Some economists emphasize the usefulness of median statistics to measure income. Doing so, they say, gives a better picture of more people’s living conditions by using traditional per capita income measures to avoid giving undue weight to those at the top of the income spectrum.

And then they try to knock this down by arguing that rich people deserve added weight in measuring wellbeing!

…using the median statistic minimizes the importance of extreme values in the income spectrum, and it may be that an added weight to those values is desired.  In the median income example, it could be argued that using median income paints an economic picture that is perhaps grimmer than it actually is, as the fact that people have a chance to obtain high incomes is arguably downplayed. …using the median doesn’t take into account the positive effects of having some people with very high incomes.

This sentiment is simply wrong.  First, who ‘desires’ that the rich should deserve “added weight”?  In a democracy, everyone should get the same weight and the median does a much better job (albeit still imperfect) than the mean income at treating people equally rather than weighing people according to their wealth.  What reason is there to valorize the rich over the median?  Second, there is diminishing marginal utility of wealth.  Adding $10,000 to a billionaire’s income makes an unnoticeable difference in his life.  Adding $10,000 to someone with the median income is an incredible bonus.  Third, what are “the positive effects of having some people with very high incomes” if it doesn’t trickle down to help the median income?  The usual argument that supports higher inequality is that it will be great for everyone including the poor, but if it is great for everyone, then the positive effects should help the median income too and the median income will rise in correlation with the fortunes of the rich.
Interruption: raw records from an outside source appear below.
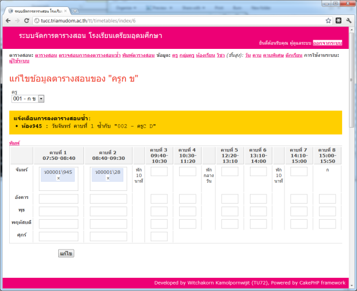Click the browser forward arrow
The height and width of the screenshot is (291, 357).
18,20
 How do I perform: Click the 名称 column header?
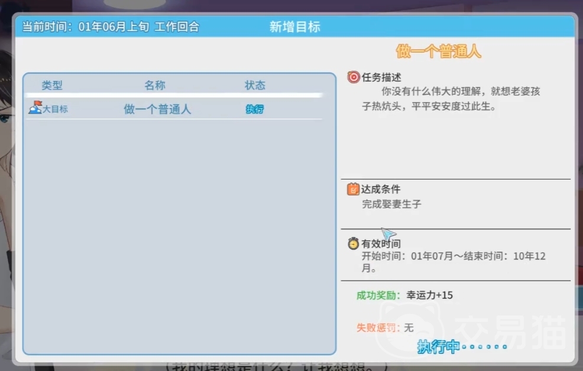pyautogui.click(x=155, y=86)
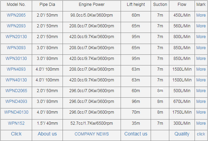Open the WPN3093 model link
Screen dimensions: 208x141
coord(16,48)
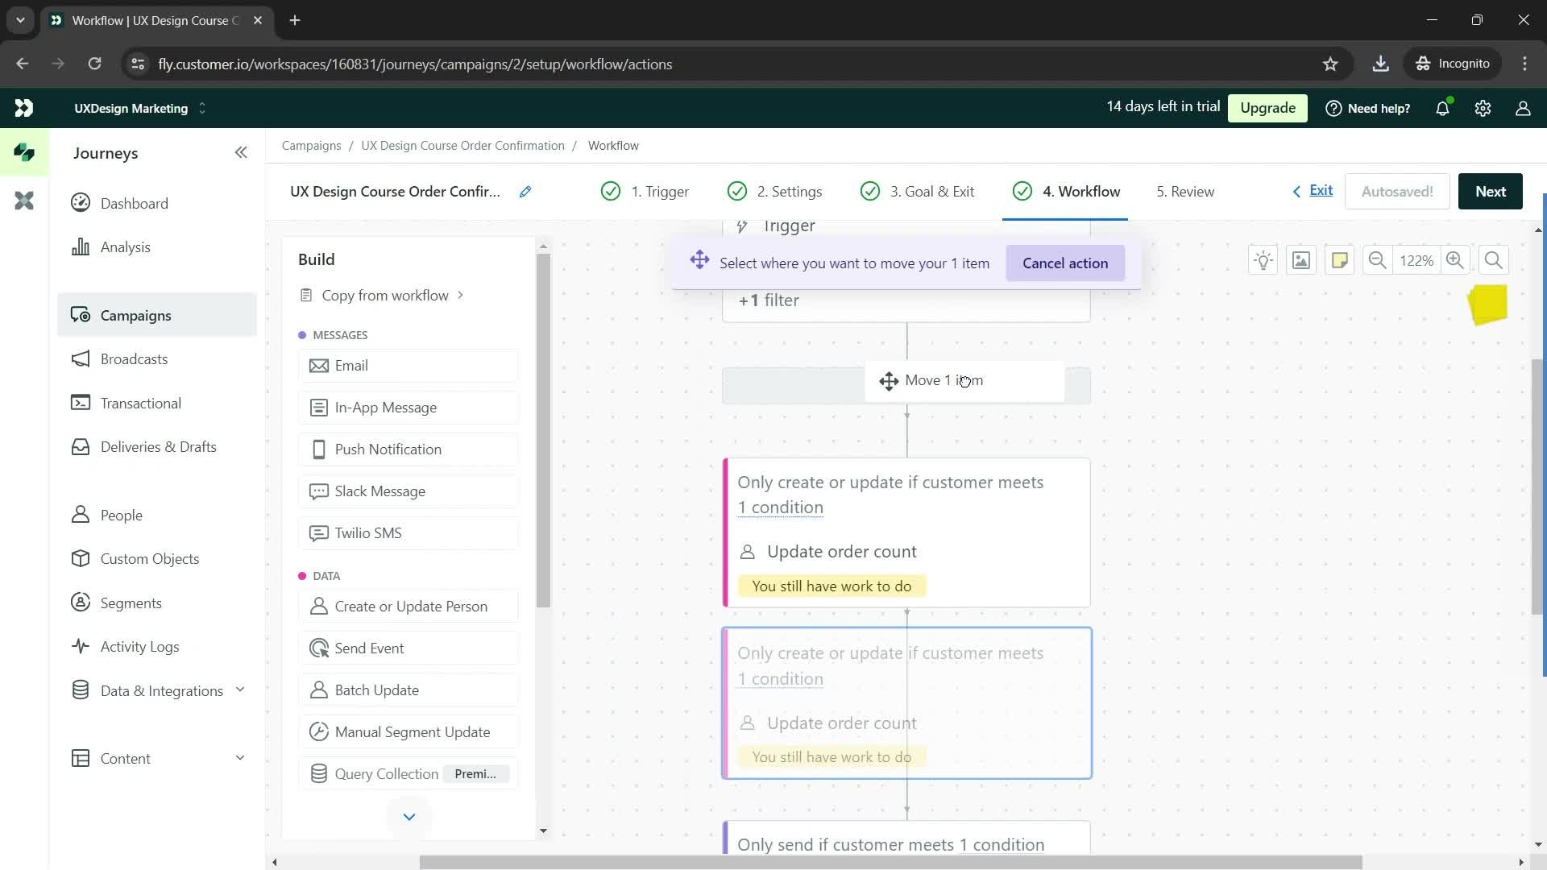Screen dimensions: 1547x870
Task: Toggle the Trigger step completion checkmark
Action: (609, 191)
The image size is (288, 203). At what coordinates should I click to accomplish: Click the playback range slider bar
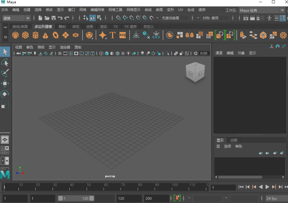tap(76, 198)
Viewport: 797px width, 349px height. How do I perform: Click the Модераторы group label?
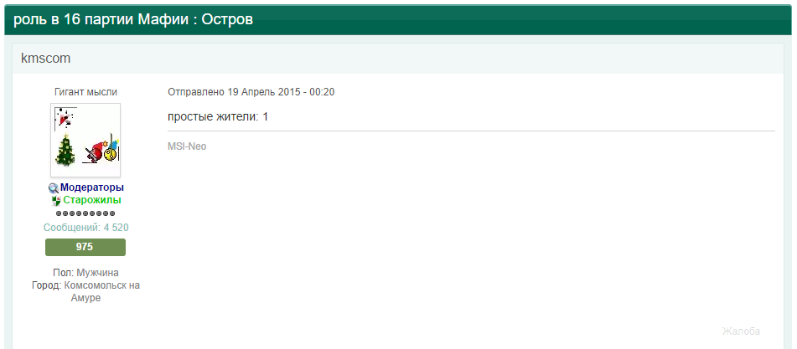tap(92, 187)
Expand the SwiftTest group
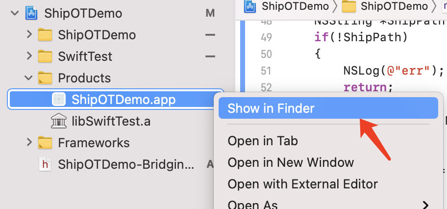The width and height of the screenshot is (447, 209). (29, 56)
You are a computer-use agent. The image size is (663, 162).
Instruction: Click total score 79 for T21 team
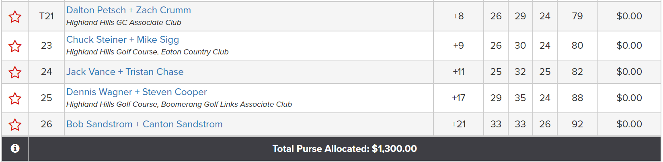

Fourth, they claim that mean income is “unbiased” which is also false.  A mean is only unbiased for data with a normal distribution, but even in this case the median is just as unbiased as the mean because mean is exactly equal to the median for normal data.  However, most of the income distribution is lognormal and most statisticians argue that the median is less biased for lognormal data.  Finally, economists have often claimed that the utility (welfare generation) of money can only be measured ordinally and it is impossible to use a mean for ordinal data, but a median works fine.  Only a mmutilitarian who thinks that money=utility=wellbeing would claim that mean income is less biased than the median.

I searched The State of The USA for “median” and only found 35 hits, so they don’t use it much because they prefer mean GDP.  Most people neglect median income because it is hard to find good data about median income, but The State of the USA neglects it because of their mmutilitarian philosophy.  They just simply prefer mean GDP.

In Jon Gertners  excellent survey of GDP at the NYT he wrote why the income of high-income people are less important for wellbeing than the middle class:

 “There’s an enormous inequality of suffering in society,” Daniel Kahneman told me recently. By his estimate, “if you look at the 10 percent of people who spend the most time suffering, they account for almost half of the total amount of suffering.” Kahneman suggested that tremendous social and economic gains could therefore be made by dealing with the mental-health problems — depression, say — of a relatively small fraction of the population. At the same time, he added, new measures of emotional well-being that he has been working on might soon give us a more enlightened perspective on the complex relationship between money and happiness.

Currently, research suggests that increased wealth leads us to report increased feelings of satisfaction with our lives — a validation, in effect, that higher G.D.P. increases the well-being in a country. But Kahneman told me that his most recent studies, conducted with the Princeton economist Angus Deaton, suggest that money doesn’t necessarily make much of a difference in our moment-to-moment happiness, which is distinct from our feelings of satisfaction. According to their work, income over about $70,000 does nothing to improve how much we enjoy our activities on a typical day. And that raises some intriguing questions. Do we want government to help us increase our sense of satisfaction? Or do we want it to help us get through our days without feeling misery? The two questions lead toward two very different policy options. Is national progress a matter of making an increasing number of people very rich? Or is it about getting as many people as possible into the middle class?

Median expected lifetime income won’t completely solve these issues, but at least it is a step in the right direction.